Another advantage to the unique dance of device IDs that happens between the PlayBook and a BlackBerry smartphone is the way tethering is handled. In general, the PlayBook can be tethered over Bluetooth to any tether-friendly smartphone, thus accessing the Internet over the phone's cellular data connection. But when the PlayBook pairs with another BlackBerry device, the tethered connection is (in theory) indistinguishable to carriers, and shouldn't incur any additional charges your carrier may have in place for tethering.
Apps make the mobile world go 'round, especially when it comes to tablets. The PlayBook comes with RIM's BlackBerry App World preinstalled, allowing you to browse and purchase apps directly to your tablet.
The selection of apps available through the App World still trails the giant storehouses of Android and iOS, but the quality of content RIM has pulled in since the PlayBook's release is admirable.
Part of RIM's successful app catalog expansion is owed to the company's strategy of courting Android developers to port their existing apps into the App World catalog. With a minimum of tinkering, these apps run on the PlayBook, just as they would on a comparable Android tablet.

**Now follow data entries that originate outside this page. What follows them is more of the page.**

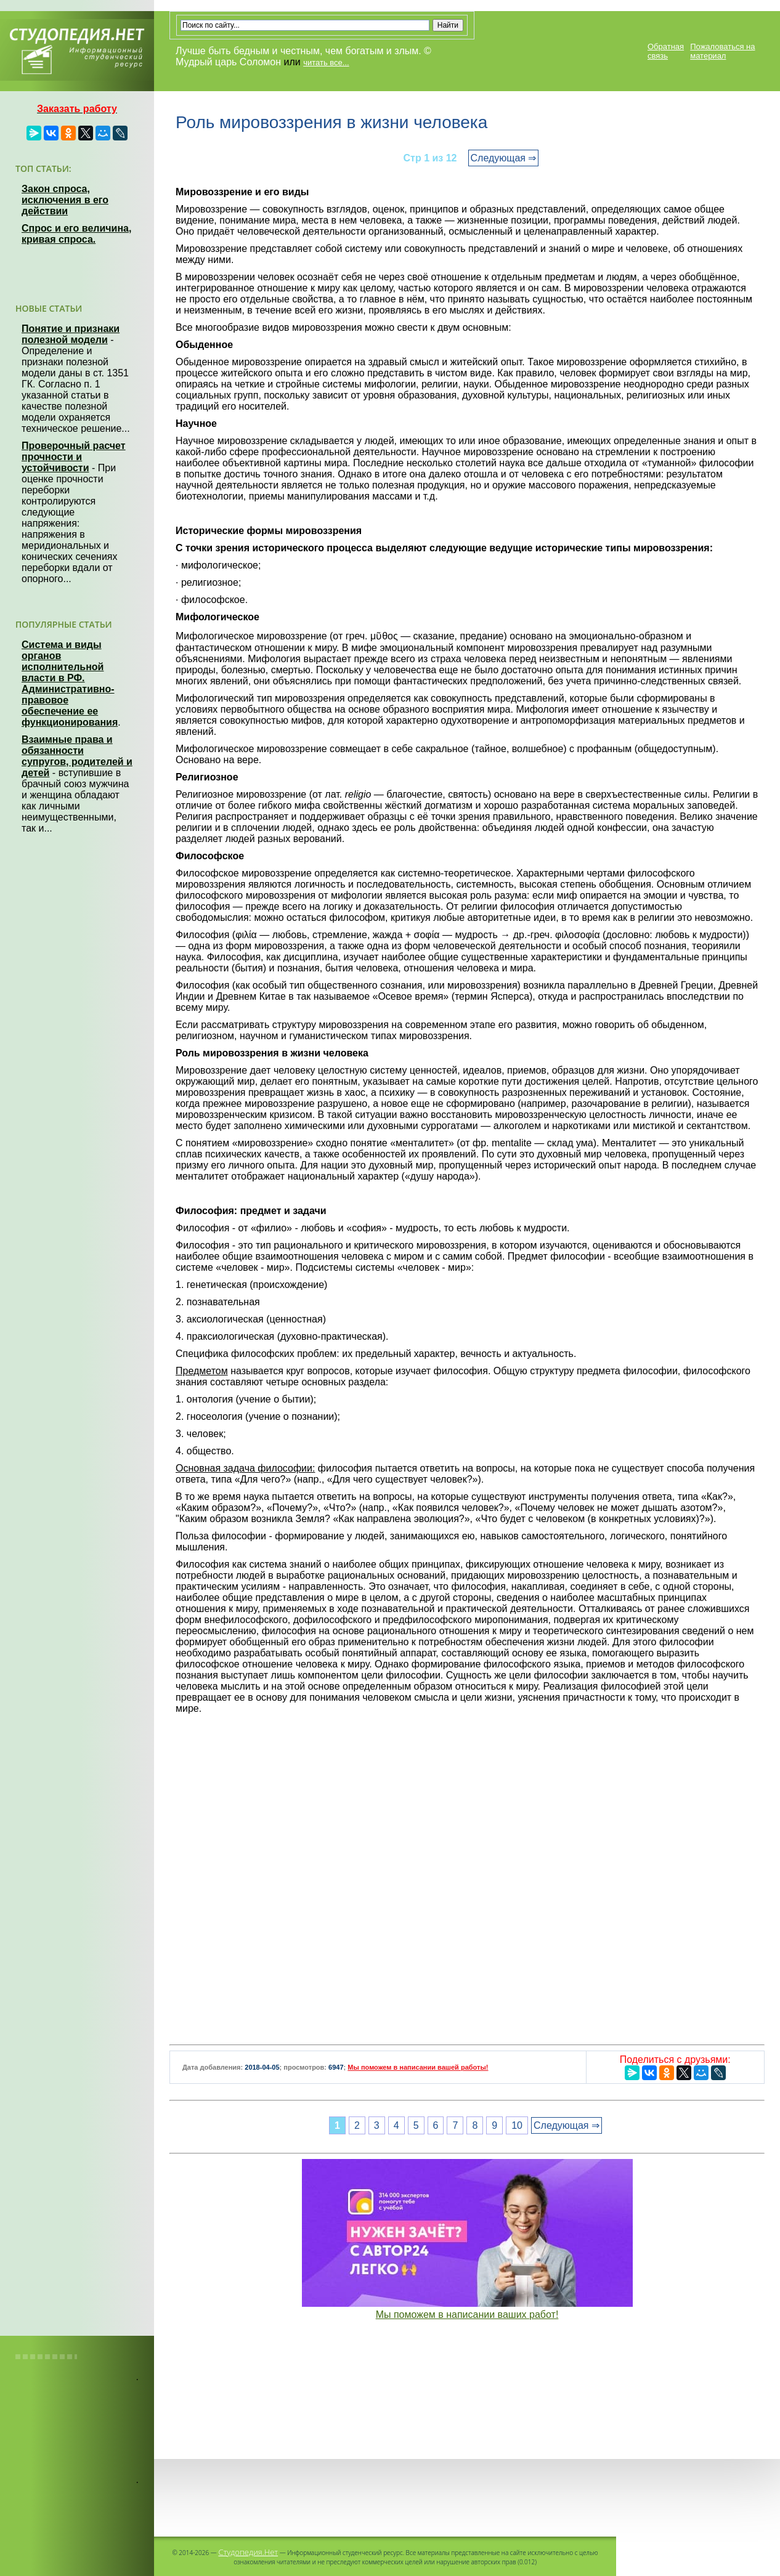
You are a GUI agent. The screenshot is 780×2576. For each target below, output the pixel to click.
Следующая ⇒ (504, 158)
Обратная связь (666, 51)
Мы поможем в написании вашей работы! (417, 2067)
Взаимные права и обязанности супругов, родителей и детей (77, 756)
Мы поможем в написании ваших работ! (467, 2314)
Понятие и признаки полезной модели (71, 334)
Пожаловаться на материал (722, 51)
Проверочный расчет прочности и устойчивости (74, 456)
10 (516, 2125)
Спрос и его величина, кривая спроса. (76, 234)
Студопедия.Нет (248, 2552)
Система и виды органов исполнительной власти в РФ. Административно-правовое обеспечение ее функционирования (70, 683)
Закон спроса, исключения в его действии (65, 200)
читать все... (326, 62)
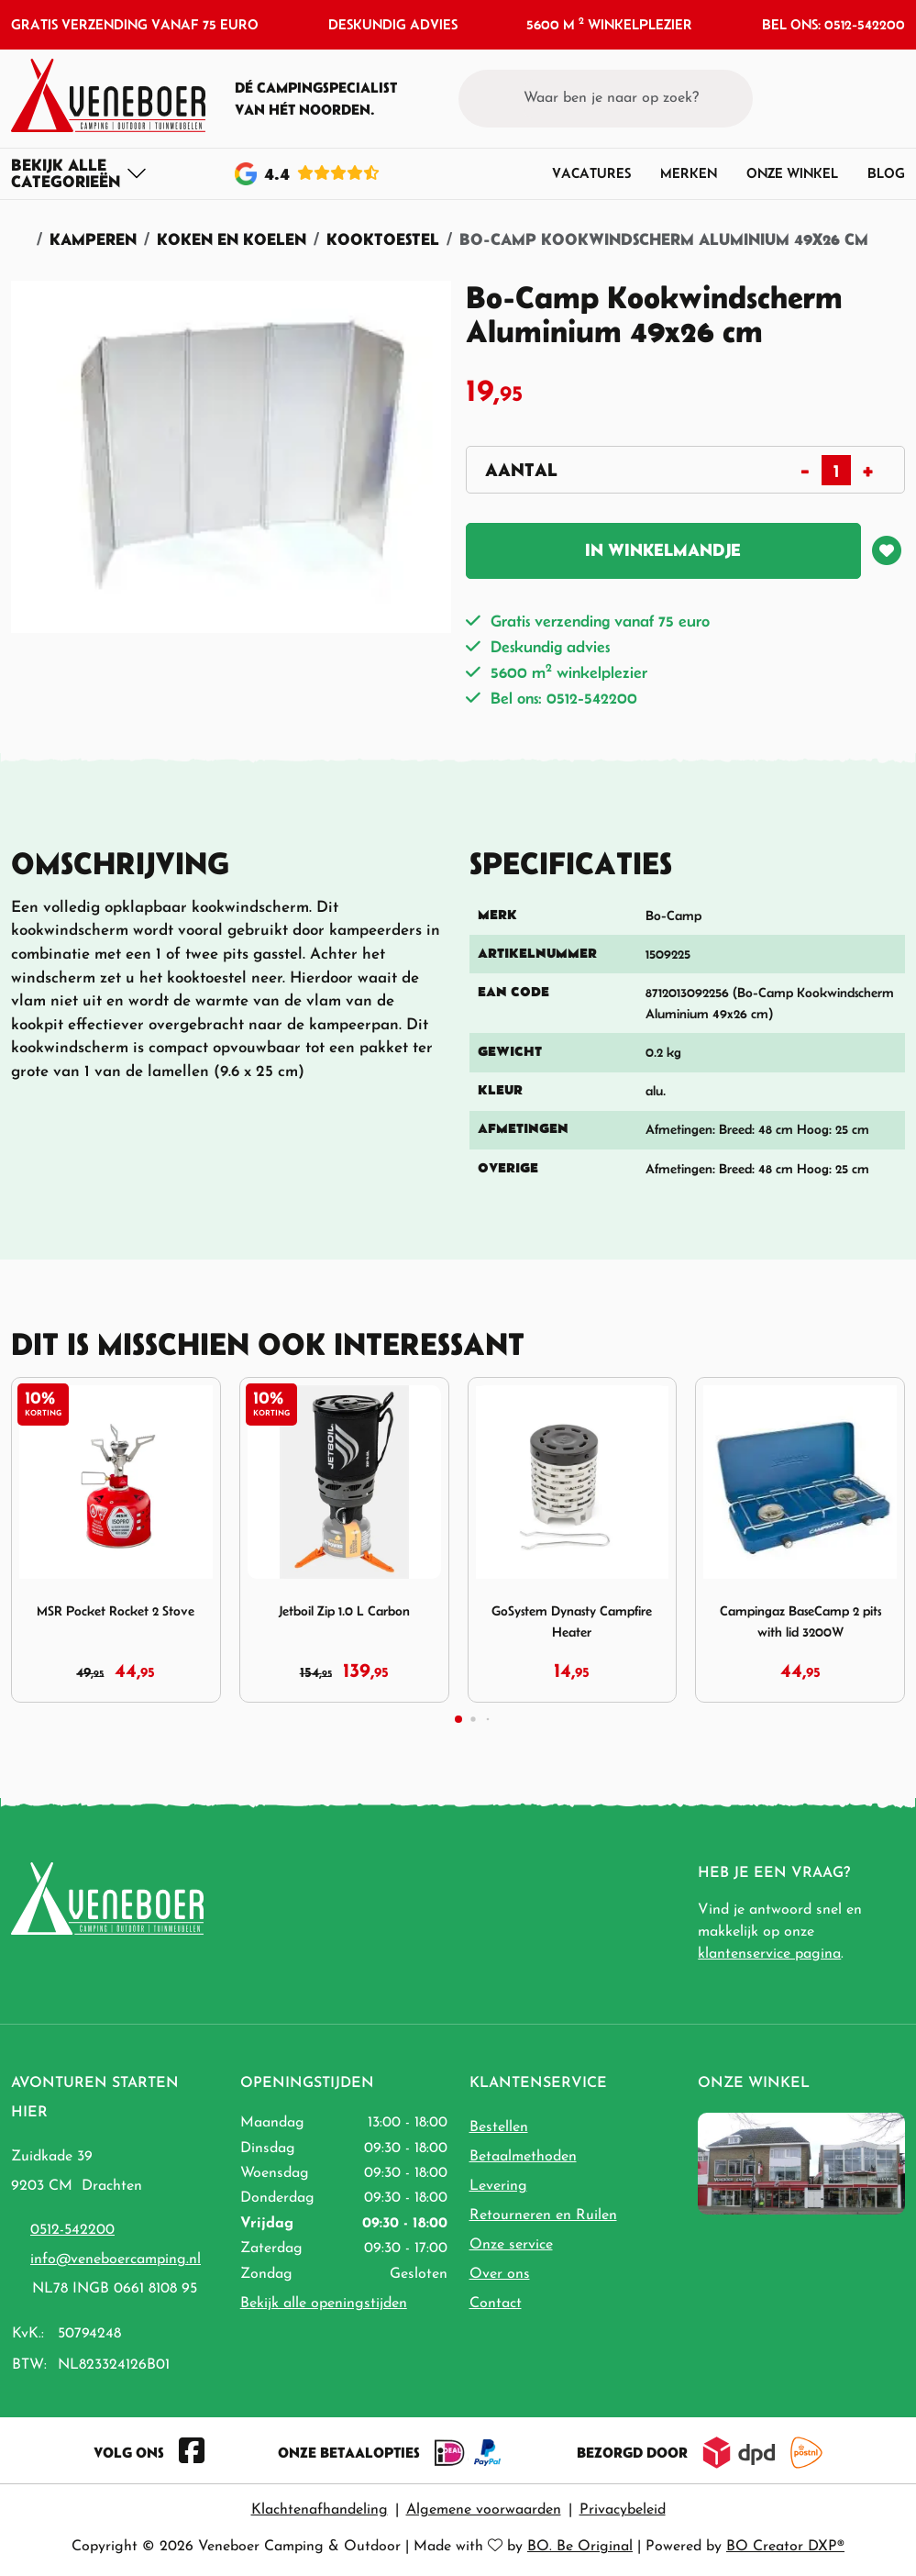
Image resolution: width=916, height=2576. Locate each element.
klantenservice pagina (769, 1954)
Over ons (499, 2274)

In the world of 7-inch tablets, the BlackBerry PlayBook is smoking fast and packed with a dizzying arsenal of hardware capabilities. There's a 1GHz dual-core processor under the hood, along with 1GB of RAM and fast 802.11n Wi-Fi support. Put it all together, and you have a tablet that responds with the same immediate, fluid feel of Apple's iPad 2.
We've already waxed poetic about the PlayBook's Web browser, but it's worth noting that page load times aren't quite as snappy as the iPad 2 or Motorola Xoom. Granted, in many cases it's spending extra time loading Flash content, but the delay is present even on sites that don't utilize Flash. With any luck, RIM will update and refine browser performance over time.

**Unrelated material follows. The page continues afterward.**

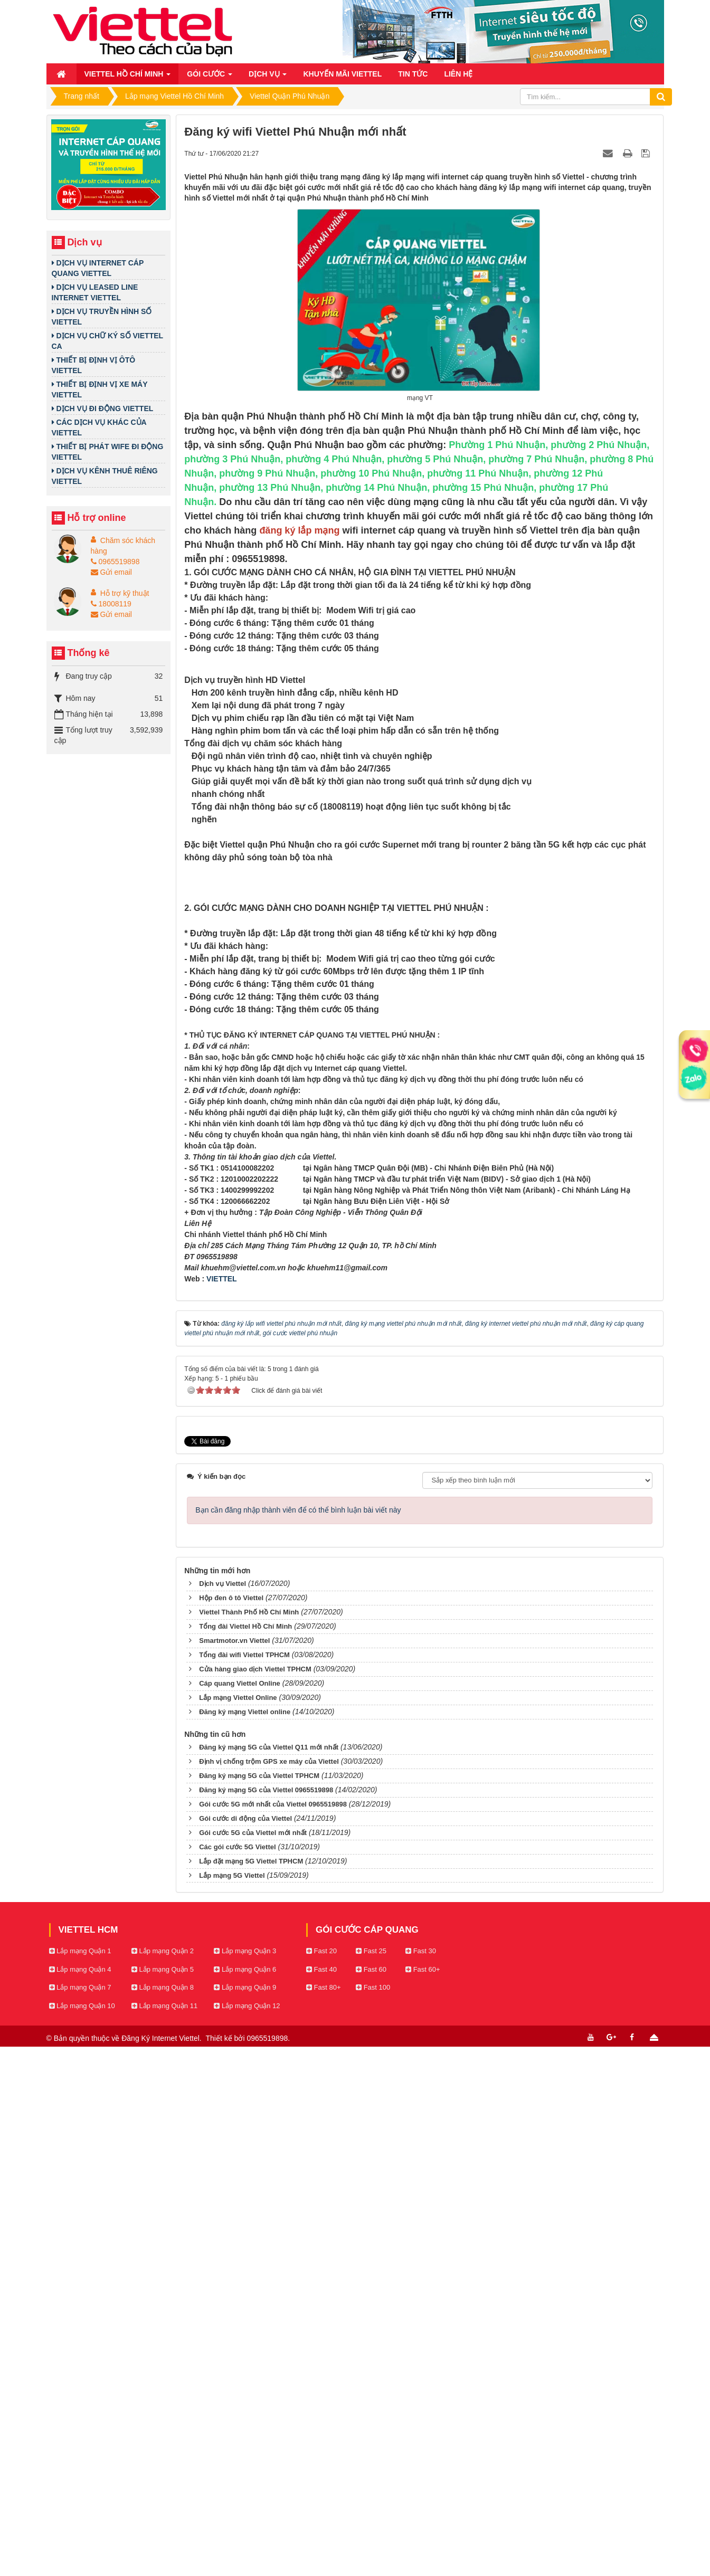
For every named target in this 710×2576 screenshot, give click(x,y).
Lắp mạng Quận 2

In terms of screen quality, audio quality, or video quality, we couldn't find much to complain about, though we wish the screen were bigger (and maybe a little brighter). Video output over HDMI worked flawlessly.
RIM doesn't have an exact rating of the PlayBook's battery life, but in our informal testing we were surprised at how well it held up, even under heavy gaming and multitasking situations. Here are our official CNET Labs-tested battery life results. More tablet testing results can be found here.
|Video battery life (in hours)||Maximum brightness (in cd/m2)||Default brightness (in cd/m2)||Maximum black level (in cd/m2)||Default black level (in cd/m2)||Default contrast ratio||Contrast ratio (max brightness)|
The BlackBerry PlayBook is an important tablet. It's a strategically important product for RIM. It's a welcome addition to a tablet landscape that has been devoid of professionally-oriented products (outside of Windows 7 slates). And it's an important competitive gesture to both Apple and Google that a third way is possible and that there are still interesting and innovative things to be done in this space.
Is the PlayBook going to take a big bite out of the tablet market? Probably not, but then, few have. We feel confident saying that it is a much more powerful product than many of the high-end 7-inch tablets we've seen so far. It's a sure hit for the BlackBerry loyal, and a tempting option for those who prefer an uncompromising Web experience to the allure of apps and games.